:: GIVEN RECORDS

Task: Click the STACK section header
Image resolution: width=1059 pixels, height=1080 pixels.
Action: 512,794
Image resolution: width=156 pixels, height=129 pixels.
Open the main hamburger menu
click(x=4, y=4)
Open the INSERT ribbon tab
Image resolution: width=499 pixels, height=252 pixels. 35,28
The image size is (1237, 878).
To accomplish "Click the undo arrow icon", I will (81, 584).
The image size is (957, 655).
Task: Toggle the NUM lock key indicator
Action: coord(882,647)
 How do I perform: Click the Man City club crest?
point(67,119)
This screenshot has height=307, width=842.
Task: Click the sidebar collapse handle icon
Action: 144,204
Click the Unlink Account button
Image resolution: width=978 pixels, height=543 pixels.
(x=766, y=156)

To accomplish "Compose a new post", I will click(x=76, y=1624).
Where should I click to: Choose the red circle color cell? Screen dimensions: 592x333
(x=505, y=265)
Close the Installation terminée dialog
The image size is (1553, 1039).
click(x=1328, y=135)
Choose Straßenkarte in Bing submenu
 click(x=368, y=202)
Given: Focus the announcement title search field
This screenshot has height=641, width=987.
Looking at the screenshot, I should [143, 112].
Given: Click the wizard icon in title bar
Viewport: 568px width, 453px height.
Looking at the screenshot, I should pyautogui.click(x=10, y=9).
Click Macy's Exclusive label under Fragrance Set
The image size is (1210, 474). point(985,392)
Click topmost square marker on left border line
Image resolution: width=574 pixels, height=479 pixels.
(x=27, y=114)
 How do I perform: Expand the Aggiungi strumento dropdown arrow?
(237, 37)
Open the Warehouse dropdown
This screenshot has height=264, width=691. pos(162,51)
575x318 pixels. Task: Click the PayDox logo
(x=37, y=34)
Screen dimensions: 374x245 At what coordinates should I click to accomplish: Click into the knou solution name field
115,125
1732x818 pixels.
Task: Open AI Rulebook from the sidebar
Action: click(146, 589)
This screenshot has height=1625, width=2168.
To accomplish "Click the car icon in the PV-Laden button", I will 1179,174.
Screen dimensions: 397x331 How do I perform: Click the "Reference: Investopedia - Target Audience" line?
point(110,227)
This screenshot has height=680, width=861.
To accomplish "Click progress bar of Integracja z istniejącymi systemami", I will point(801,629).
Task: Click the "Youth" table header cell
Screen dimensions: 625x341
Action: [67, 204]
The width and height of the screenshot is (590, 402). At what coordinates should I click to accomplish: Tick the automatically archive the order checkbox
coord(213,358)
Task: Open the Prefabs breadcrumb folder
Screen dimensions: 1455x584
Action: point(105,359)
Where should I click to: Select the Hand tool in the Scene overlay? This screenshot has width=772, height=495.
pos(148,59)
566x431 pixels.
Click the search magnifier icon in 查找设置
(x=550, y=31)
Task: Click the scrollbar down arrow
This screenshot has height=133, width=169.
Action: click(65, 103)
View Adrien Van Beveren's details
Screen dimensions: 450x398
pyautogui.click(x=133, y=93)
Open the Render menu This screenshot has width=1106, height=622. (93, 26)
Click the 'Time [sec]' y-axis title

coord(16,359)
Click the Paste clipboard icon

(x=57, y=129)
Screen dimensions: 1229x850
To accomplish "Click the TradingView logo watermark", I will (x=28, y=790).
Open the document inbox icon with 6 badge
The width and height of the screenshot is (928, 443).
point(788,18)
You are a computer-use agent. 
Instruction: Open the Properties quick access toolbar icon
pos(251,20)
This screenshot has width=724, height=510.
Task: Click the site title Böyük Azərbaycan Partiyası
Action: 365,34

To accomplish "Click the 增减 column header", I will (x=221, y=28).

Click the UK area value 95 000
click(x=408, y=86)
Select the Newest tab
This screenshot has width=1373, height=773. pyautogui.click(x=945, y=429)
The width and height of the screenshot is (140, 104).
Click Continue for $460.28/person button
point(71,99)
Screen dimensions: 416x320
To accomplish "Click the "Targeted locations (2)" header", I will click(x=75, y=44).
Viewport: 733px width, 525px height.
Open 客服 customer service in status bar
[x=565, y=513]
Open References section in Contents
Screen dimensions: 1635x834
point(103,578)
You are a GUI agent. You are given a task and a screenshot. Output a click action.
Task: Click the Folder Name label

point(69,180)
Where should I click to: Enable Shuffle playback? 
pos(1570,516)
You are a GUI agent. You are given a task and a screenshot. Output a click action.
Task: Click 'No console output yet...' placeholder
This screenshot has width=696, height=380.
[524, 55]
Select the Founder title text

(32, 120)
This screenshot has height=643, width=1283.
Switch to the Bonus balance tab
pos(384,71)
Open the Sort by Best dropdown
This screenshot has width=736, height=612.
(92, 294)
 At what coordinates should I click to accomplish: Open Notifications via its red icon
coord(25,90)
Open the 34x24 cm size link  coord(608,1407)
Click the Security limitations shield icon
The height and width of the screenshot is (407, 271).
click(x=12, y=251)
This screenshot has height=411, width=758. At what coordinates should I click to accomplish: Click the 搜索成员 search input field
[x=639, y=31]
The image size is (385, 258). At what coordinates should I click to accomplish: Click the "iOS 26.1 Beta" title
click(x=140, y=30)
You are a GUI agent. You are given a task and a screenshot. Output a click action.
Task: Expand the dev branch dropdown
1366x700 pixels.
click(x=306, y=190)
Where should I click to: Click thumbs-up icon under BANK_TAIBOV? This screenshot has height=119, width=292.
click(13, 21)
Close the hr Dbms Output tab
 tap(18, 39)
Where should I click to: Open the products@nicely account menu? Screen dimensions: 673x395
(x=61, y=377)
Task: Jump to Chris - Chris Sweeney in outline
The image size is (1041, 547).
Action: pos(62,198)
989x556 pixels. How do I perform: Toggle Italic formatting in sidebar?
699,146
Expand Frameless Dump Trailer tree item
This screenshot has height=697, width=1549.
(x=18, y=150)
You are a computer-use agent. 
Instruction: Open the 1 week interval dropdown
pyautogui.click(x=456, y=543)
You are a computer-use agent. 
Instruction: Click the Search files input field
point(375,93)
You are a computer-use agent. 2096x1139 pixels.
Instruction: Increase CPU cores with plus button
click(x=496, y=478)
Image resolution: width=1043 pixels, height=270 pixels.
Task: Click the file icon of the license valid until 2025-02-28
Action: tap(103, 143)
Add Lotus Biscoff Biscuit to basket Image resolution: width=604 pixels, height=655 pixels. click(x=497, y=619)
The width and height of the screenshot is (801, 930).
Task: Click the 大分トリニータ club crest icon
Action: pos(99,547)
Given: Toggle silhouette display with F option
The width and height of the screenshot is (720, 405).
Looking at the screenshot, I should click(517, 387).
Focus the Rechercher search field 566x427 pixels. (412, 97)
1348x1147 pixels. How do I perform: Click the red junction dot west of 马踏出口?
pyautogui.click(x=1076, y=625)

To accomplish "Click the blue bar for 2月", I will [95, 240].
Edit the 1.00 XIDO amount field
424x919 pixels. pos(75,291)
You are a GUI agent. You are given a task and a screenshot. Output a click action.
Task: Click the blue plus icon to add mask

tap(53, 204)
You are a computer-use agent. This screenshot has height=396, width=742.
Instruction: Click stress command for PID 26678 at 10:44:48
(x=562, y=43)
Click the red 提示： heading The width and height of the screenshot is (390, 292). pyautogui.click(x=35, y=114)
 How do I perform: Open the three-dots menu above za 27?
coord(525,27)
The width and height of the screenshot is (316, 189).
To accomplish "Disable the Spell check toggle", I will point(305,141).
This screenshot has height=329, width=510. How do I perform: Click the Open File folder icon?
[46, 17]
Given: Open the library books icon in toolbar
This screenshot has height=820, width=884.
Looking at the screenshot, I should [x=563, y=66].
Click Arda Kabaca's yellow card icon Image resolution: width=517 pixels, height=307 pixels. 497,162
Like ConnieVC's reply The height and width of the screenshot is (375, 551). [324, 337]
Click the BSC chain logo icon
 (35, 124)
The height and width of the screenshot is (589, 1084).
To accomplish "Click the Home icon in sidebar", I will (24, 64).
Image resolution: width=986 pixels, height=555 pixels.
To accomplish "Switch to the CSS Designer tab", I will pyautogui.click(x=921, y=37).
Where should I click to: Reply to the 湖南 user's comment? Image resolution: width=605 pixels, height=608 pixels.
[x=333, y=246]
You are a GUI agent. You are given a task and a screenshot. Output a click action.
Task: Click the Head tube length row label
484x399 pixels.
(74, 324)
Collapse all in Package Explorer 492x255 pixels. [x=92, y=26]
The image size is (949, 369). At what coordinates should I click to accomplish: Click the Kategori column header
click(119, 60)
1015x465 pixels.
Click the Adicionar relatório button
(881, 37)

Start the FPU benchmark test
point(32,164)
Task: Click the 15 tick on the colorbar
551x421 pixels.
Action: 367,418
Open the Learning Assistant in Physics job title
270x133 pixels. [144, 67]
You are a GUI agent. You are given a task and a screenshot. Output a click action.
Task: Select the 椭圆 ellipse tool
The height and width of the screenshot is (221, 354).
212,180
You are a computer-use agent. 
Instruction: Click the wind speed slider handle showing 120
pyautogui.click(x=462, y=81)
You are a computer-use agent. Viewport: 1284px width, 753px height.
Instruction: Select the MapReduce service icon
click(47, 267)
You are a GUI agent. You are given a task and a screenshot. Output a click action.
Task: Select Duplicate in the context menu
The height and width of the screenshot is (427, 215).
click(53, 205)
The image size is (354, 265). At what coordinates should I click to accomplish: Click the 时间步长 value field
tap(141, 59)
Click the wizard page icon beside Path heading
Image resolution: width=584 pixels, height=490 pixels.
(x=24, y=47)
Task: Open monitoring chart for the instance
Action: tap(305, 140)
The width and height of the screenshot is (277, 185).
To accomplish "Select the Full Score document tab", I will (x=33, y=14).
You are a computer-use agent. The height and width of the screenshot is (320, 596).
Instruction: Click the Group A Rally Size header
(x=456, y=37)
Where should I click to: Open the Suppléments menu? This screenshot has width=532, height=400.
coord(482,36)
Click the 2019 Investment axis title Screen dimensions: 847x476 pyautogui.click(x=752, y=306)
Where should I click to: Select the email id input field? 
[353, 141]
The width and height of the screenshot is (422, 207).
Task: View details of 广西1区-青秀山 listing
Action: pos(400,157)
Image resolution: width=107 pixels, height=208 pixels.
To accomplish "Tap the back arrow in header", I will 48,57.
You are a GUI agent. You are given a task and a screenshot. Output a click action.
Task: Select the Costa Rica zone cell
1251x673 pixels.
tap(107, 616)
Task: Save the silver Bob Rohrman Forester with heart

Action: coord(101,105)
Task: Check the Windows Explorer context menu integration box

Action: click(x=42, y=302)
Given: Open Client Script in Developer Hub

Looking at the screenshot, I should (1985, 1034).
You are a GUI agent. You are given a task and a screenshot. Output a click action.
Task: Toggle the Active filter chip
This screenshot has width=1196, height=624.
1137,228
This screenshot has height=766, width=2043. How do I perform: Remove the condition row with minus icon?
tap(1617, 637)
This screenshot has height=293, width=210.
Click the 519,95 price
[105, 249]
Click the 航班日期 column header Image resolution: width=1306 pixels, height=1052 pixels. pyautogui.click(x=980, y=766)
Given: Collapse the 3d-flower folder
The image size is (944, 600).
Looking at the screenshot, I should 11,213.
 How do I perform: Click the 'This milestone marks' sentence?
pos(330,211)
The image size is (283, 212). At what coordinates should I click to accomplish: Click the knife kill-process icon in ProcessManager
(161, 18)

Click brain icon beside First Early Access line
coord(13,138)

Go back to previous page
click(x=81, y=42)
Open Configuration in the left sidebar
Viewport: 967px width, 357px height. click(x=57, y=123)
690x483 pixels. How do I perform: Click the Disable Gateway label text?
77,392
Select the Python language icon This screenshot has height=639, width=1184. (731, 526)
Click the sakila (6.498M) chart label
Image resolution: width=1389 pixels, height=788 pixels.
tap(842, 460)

::::

INSTRUCTIONS FOR THE TASK:
Transcribe the rows word for word, starting at the line containing "690x483 pixels. How" and ending at the last line of the rows.

RESULT:
690x483 pixels. How do I perform: Click the Disable Gateway label text?
77,392
Select the Python language icon This screenshot has height=639, width=1184. (731, 526)
Click the sakila (6.498M) chart label
Image resolution: width=1389 pixels, height=788 pixels.
tap(842, 460)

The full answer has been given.